▶ EXERCISE INSTRUCTIONS:
Please reproduce the full set of data below exactly.

▶ DATA FOR THE TASK:
· · · ·
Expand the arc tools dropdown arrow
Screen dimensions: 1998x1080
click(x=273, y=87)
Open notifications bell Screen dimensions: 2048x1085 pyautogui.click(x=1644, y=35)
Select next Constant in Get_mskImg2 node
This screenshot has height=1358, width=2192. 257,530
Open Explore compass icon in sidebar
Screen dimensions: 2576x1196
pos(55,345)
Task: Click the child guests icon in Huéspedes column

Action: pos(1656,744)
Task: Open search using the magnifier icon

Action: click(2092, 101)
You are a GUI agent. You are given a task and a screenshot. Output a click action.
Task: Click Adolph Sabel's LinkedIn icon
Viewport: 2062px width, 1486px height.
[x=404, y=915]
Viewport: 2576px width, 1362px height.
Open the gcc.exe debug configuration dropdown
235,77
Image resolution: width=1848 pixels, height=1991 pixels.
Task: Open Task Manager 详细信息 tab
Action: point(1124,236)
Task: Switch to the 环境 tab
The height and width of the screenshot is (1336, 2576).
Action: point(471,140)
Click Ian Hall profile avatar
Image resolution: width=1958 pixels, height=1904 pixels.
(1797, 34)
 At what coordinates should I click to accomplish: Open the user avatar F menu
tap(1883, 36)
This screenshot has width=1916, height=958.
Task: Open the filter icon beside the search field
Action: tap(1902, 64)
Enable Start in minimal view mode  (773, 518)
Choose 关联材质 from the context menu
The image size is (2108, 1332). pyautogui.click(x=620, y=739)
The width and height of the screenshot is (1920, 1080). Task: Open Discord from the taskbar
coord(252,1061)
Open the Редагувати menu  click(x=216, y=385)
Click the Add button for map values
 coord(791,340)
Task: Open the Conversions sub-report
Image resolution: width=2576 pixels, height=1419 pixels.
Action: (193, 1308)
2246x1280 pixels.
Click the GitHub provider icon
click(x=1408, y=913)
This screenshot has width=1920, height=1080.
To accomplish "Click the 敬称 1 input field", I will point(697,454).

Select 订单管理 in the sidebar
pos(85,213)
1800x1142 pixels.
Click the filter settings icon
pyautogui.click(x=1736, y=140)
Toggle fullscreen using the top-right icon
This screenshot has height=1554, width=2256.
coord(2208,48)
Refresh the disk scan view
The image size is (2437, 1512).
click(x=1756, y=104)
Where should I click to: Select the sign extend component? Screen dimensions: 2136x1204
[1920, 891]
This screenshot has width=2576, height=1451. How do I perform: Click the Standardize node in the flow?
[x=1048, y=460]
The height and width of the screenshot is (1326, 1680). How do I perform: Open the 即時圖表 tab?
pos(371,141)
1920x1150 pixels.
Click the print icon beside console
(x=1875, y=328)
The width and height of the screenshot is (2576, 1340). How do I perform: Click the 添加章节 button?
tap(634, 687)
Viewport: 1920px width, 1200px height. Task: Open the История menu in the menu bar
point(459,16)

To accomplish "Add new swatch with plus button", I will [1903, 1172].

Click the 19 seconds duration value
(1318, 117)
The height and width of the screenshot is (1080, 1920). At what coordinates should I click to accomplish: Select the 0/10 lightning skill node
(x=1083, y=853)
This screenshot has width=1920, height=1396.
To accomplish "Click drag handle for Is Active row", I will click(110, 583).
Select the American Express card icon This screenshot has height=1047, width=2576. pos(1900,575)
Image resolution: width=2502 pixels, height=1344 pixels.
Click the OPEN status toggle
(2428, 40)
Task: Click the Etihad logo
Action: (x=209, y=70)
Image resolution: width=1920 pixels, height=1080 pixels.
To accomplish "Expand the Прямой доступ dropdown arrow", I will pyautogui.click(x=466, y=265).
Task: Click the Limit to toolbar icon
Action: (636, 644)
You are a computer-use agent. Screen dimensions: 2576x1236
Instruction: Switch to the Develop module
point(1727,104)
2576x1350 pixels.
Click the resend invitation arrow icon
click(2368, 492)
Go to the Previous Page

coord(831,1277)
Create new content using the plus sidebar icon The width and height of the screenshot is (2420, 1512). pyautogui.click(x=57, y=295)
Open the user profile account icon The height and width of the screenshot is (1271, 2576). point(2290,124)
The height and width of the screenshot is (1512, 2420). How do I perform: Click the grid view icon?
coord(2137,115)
· · · ·
▶ YOUR RESPONSE:
Expand the arc tools dropdown arrow
Screen dimensions: 1998x1080
click(x=273, y=87)
Open notifications bell Screen dimensions: 2048x1085 pyautogui.click(x=1644, y=35)
Select next Constant in Get_mskImg2 node
This screenshot has height=1358, width=2192. 257,530
Open Explore compass icon in sidebar
Screen dimensions: 2576x1196
pos(55,345)
Task: Click the child guests icon in Huéspedes column

Action: pos(1656,744)
Task: Open search using the magnifier icon

Action: click(2092, 101)
You are a GUI agent. You are given a task and a screenshot. Output a click action.
Task: Click Adolph Sabel's LinkedIn icon
Viewport: 2062px width, 1486px height.
[x=404, y=915]
Viewport: 2576px width, 1362px height.
Open the gcc.exe debug configuration dropdown
235,77
Image resolution: width=1848 pixels, height=1991 pixels.
Task: Open Task Manager 详细信息 tab
Action: point(1124,236)
Task: Switch to the 环境 tab
The height and width of the screenshot is (1336, 2576).
Action: point(471,140)
Click Ian Hall profile avatar
Image resolution: width=1958 pixels, height=1904 pixels.
(1797, 34)
 At what coordinates should I click to accomplish: Open the user avatar F menu
tap(1883, 36)
This screenshot has width=1916, height=958.
Task: Open the filter icon beside the search field
Action: tap(1902, 64)
Enable Start in minimal view mode  (773, 518)
Choose 关联材质 from the context menu
The image size is (2108, 1332). pyautogui.click(x=620, y=739)
The width and height of the screenshot is (1920, 1080). Task: Open Discord from the taskbar
coord(252,1061)
Open the Редагувати menu  click(x=216, y=385)
Click the Add button for map values
 coord(791,340)
Task: Open the Conversions sub-report
Image resolution: width=2576 pixels, height=1419 pixels.
Action: (193, 1308)
2246x1280 pixels.
Click the GitHub provider icon
click(x=1408, y=913)
This screenshot has width=1920, height=1080.
To accomplish "Click the 敬称 1 input field", I will point(697,454).

Select 订单管理 in the sidebar
pos(85,213)
1800x1142 pixels.
Click the filter settings icon
pyautogui.click(x=1736, y=140)
Toggle fullscreen using the top-right icon
This screenshot has height=1554, width=2256.
coord(2208,48)
Refresh the disk scan view
The image size is (2437, 1512).
click(x=1756, y=104)
Where should I click to: Select the sign extend component? Screen dimensions: 2136x1204
[1920, 891]
This screenshot has width=2576, height=1451. How do I perform: Click the Standardize node in the flow?
[x=1048, y=460]
The height and width of the screenshot is (1326, 1680). How do I perform: Open the 即時圖表 tab?
pos(371,141)
1920x1150 pixels.
Click the print icon beside console
(x=1875, y=328)
The width and height of the screenshot is (2576, 1340). How do I perform: Click the 添加章节 button?
tap(634, 687)
Viewport: 1920px width, 1200px height. Task: Open the История menu in the menu bar
point(459,16)

To accomplish "Add new swatch with plus button", I will [1903, 1172].

Click the 19 seconds duration value
(1318, 117)
The height and width of the screenshot is (1080, 1920). At what coordinates should I click to accomplish: Select the 0/10 lightning skill node
(x=1083, y=853)
This screenshot has width=1920, height=1396.
To accomplish "Click drag handle for Is Active row", I will click(110, 583).
Select the American Express card icon This screenshot has height=1047, width=2576. pos(1900,575)
Image resolution: width=2502 pixels, height=1344 pixels.
Click the OPEN status toggle
(2428, 40)
Task: Click the Etihad logo
Action: (x=209, y=70)
Image resolution: width=1920 pixels, height=1080 pixels.
To accomplish "Expand the Прямой доступ dropdown arrow", I will pyautogui.click(x=466, y=265).
Task: Click the Limit to toolbar icon
Action: (636, 644)
You are a computer-use agent. Screen dimensions: 2576x1236
Instruction: Switch to the Develop module
point(1727,104)
2576x1350 pixels.
Click the resend invitation arrow icon
click(2368, 492)
Go to the Previous Page

coord(831,1277)
Create new content using the plus sidebar icon The width and height of the screenshot is (2420, 1512). pyautogui.click(x=57, y=295)
Open the user profile account icon The height and width of the screenshot is (1271, 2576). point(2290,124)
The height and width of the screenshot is (1512, 2420). How do I perform: Click the grid view icon?
coord(2137,115)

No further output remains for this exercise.